私の答えに、功はちょっとだけ残念そうに言う。
「そっか。伸次がずっとバスケやってるから、話が合うかもと思ったんだけどな」
「伸次って……しーちゃんって呼ばれてた、あの……?」
「そう。いじられてたあいつ」
そう言って功は口元に笑みを浮かべる。そんな彼の顔をやや顎を持ち上げて見上げながら、この人はきっと周りからすごく慕われているんだろうな、と確信に近い気持ちで感じていた。言葉の節々がどことなく優しいのだ。声音も、性格の真面目さが出ているのか、からかうような調子があまりでない。

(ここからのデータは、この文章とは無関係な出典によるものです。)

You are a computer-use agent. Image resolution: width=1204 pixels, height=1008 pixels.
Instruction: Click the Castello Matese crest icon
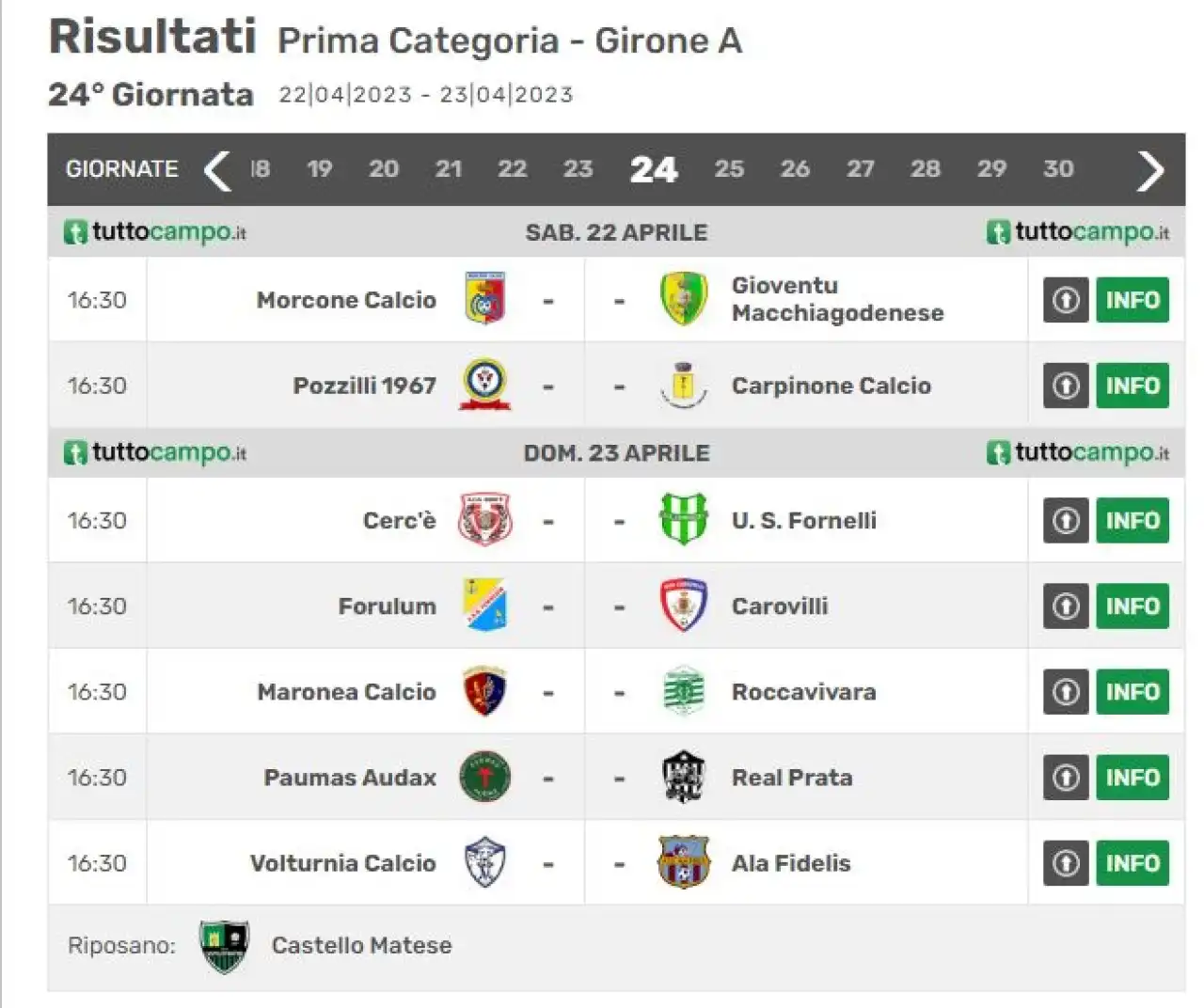[x=224, y=946]
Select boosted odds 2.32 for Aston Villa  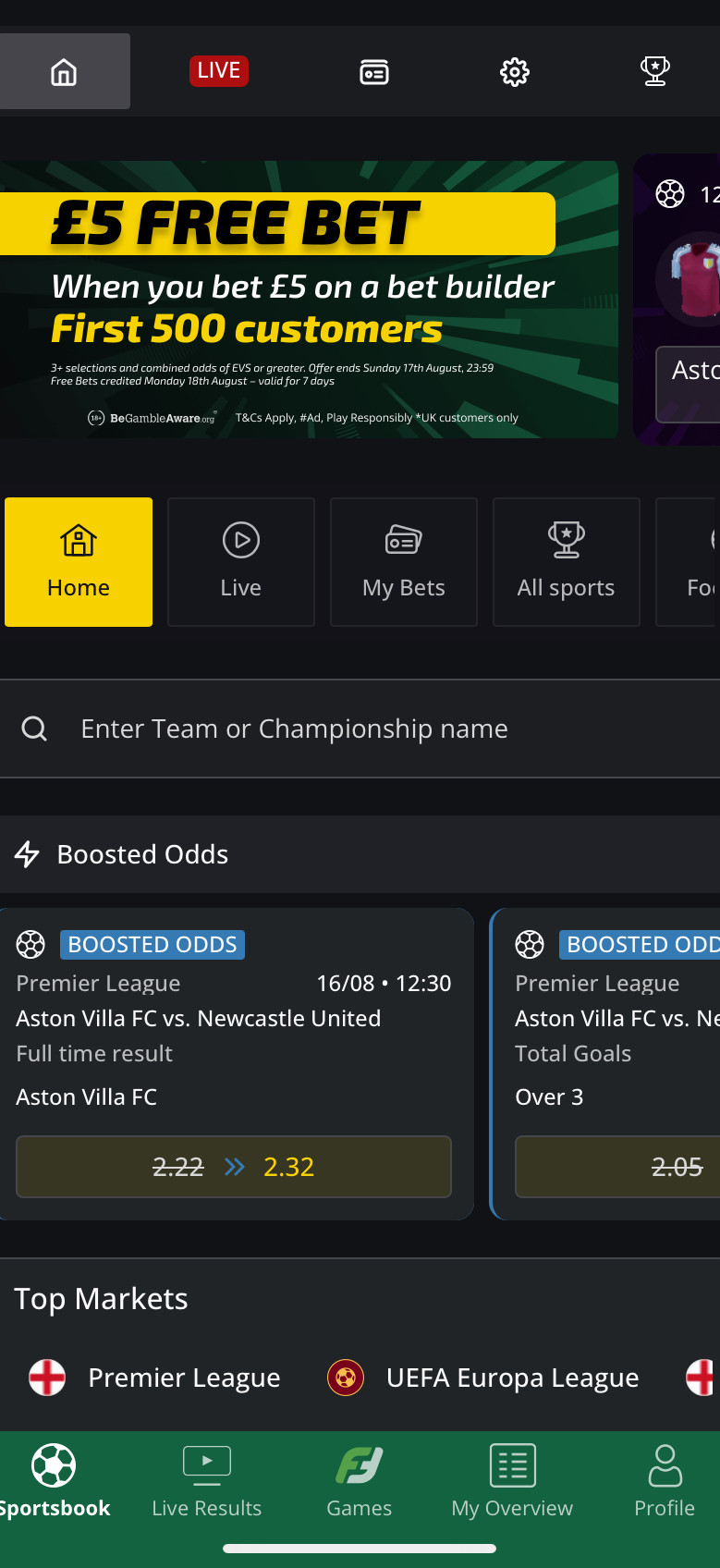pyautogui.click(x=234, y=1167)
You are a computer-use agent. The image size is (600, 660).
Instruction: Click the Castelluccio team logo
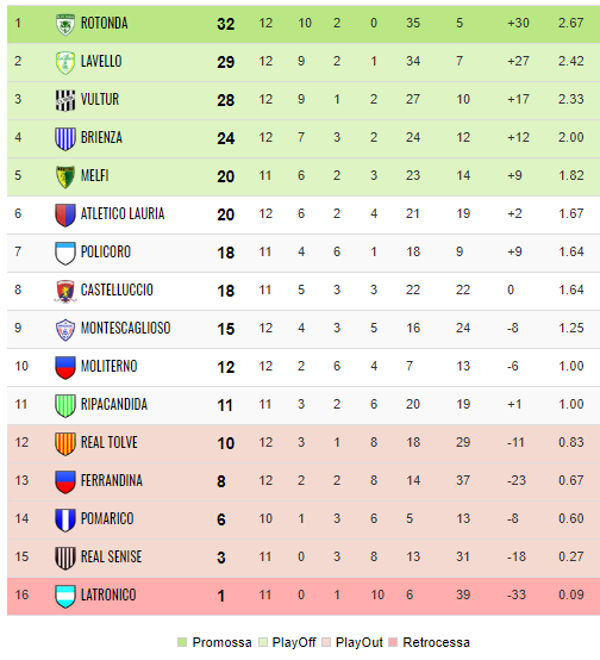pyautogui.click(x=65, y=291)
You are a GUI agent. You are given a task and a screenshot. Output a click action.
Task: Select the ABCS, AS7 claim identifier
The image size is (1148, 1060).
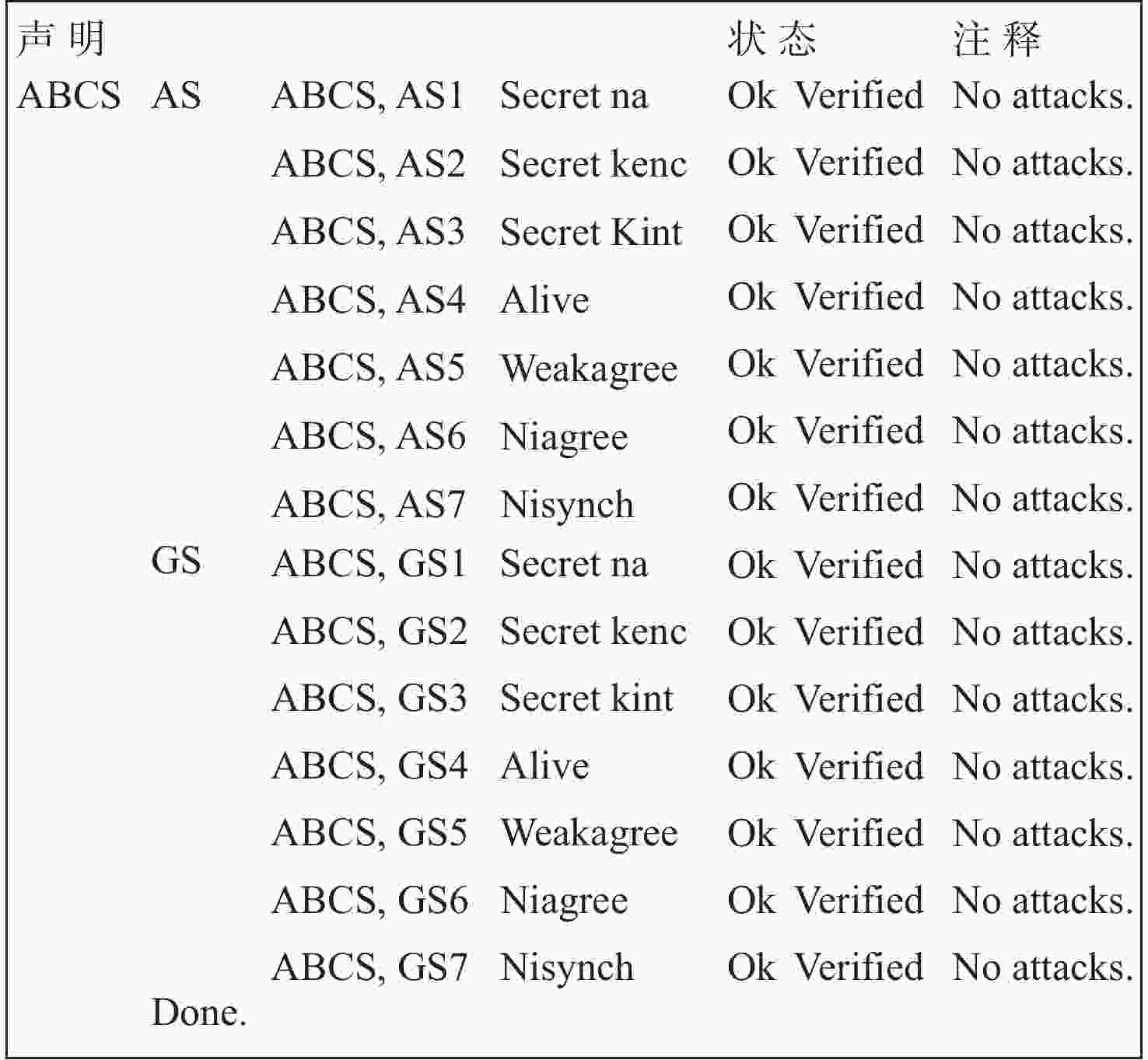[x=368, y=504]

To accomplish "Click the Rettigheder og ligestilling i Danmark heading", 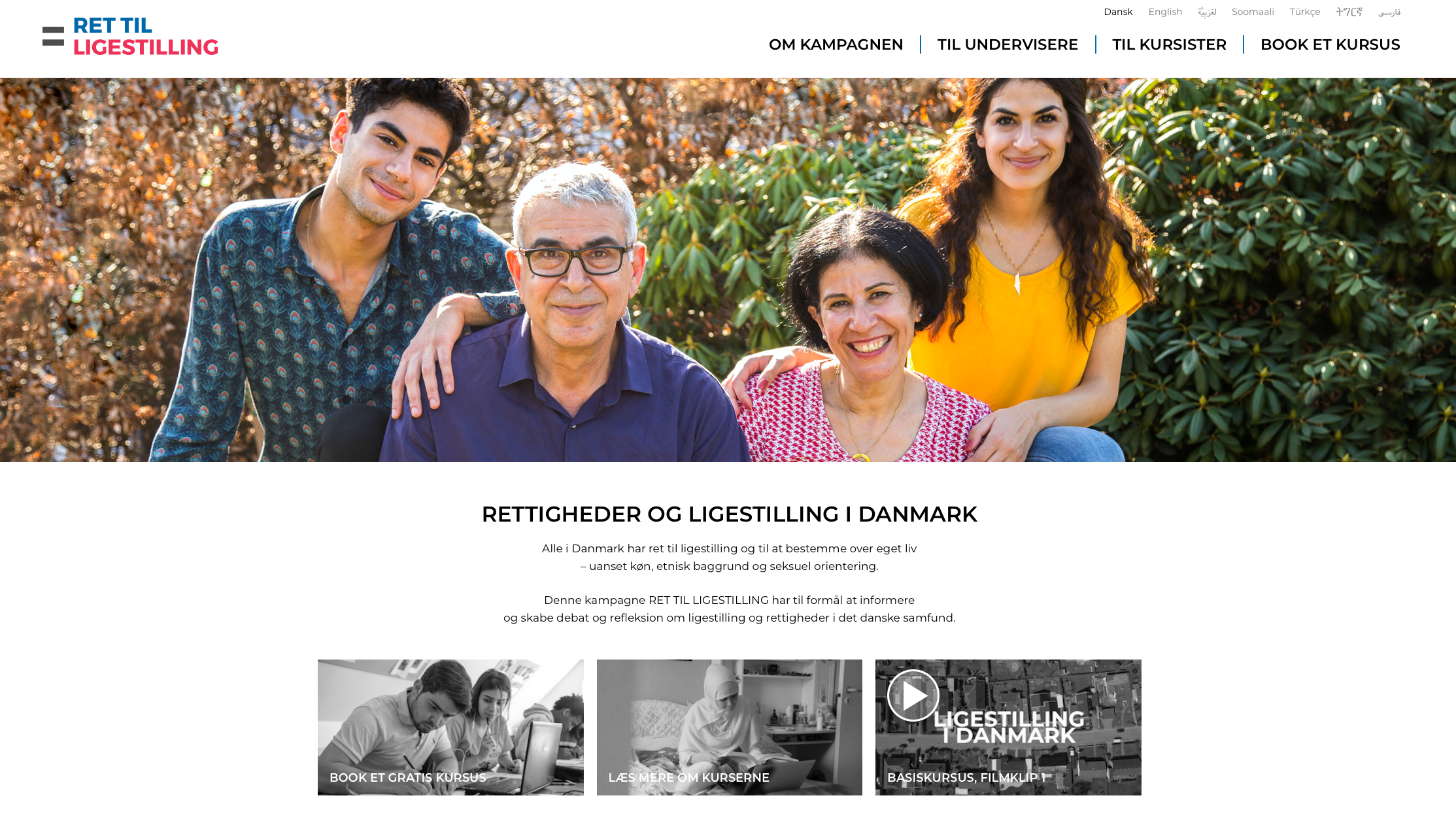I will point(729,514).
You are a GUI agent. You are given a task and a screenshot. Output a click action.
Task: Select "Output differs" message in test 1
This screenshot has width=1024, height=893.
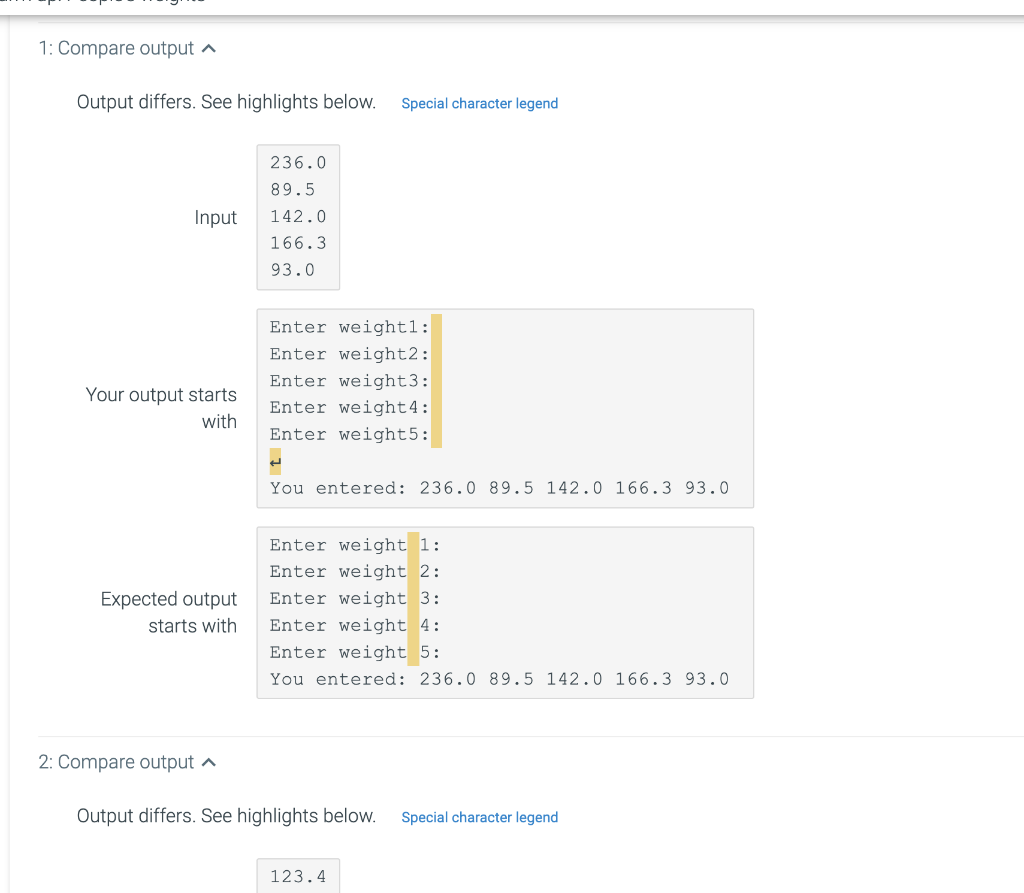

私は先程夜ゑに遊ばれていた三和伸次という青年を頭に思い浮かべながら、再び歩き始めた功の後についていった。正面の広場の方ではなく、右に曲がり広場を左に見て歩くかたちだ。物騒な赤い落書きが目立つ横に長い建物に沿って歩く。駅から見ると、広場を挟んで右奥の道から来た私達は、今度は左奥の方の道に歩いていくことになる。広場が建物の陰で左手に見えなくなると、功は最初の角を右に折れ、細い道に入った。
彼が唐突に話を切り出したのは、そんなときである。
「有衣達のことで何か知りたいこととかあるか?」
私はクレープを食べきって残ってしまった紙を幾度も折りたたみながら、気になっていたことを即彼に尋ねた。
「皆って同い年なんですか? 有衣ねーさんが大学生っていうのは知ってるんですけど」
今歩いている道は、今までの道よりもさらに整備がなされておらず、人気もない。もちろん営業している店なんかは見当たらず、極めつけには歩いている道が途中から土にまでなってきた。もうアスファルトですらない。しかしそれが逆に湖を連想させ胸が高鳴り、気付かれないくらいにこっそりとスキップで歩いてみたりもした。
ゴミ箱を通りかかったところで、功は私がずっと手でいじっていた紙を捨ててくれた。ゴミがちゃんと入ったのを確認して、口を開く功。
「えっとー……俺以外は皆タメ。俺は大4だけど、有衣と夜ゑと伸次は皆大1だ。夜ゑと伸次なんかはガキの頃からの幼馴染だっていうしな」
「幼馴染! すごいのです……っ」
クレープ屋のおばちゃんの発言を思い出し、私はつい興奮した声を上げる。目が突然輝くのが自分でもわかった。
こういう他人の恋愛関係の話は大好きなのである。2人の顔を頭の中で並べると、思わず笑みがこぼれてしまう。絶対にお似合いのカップルだ。先程の家での会話からして、なかなかユニークな間柄ではあるようだが。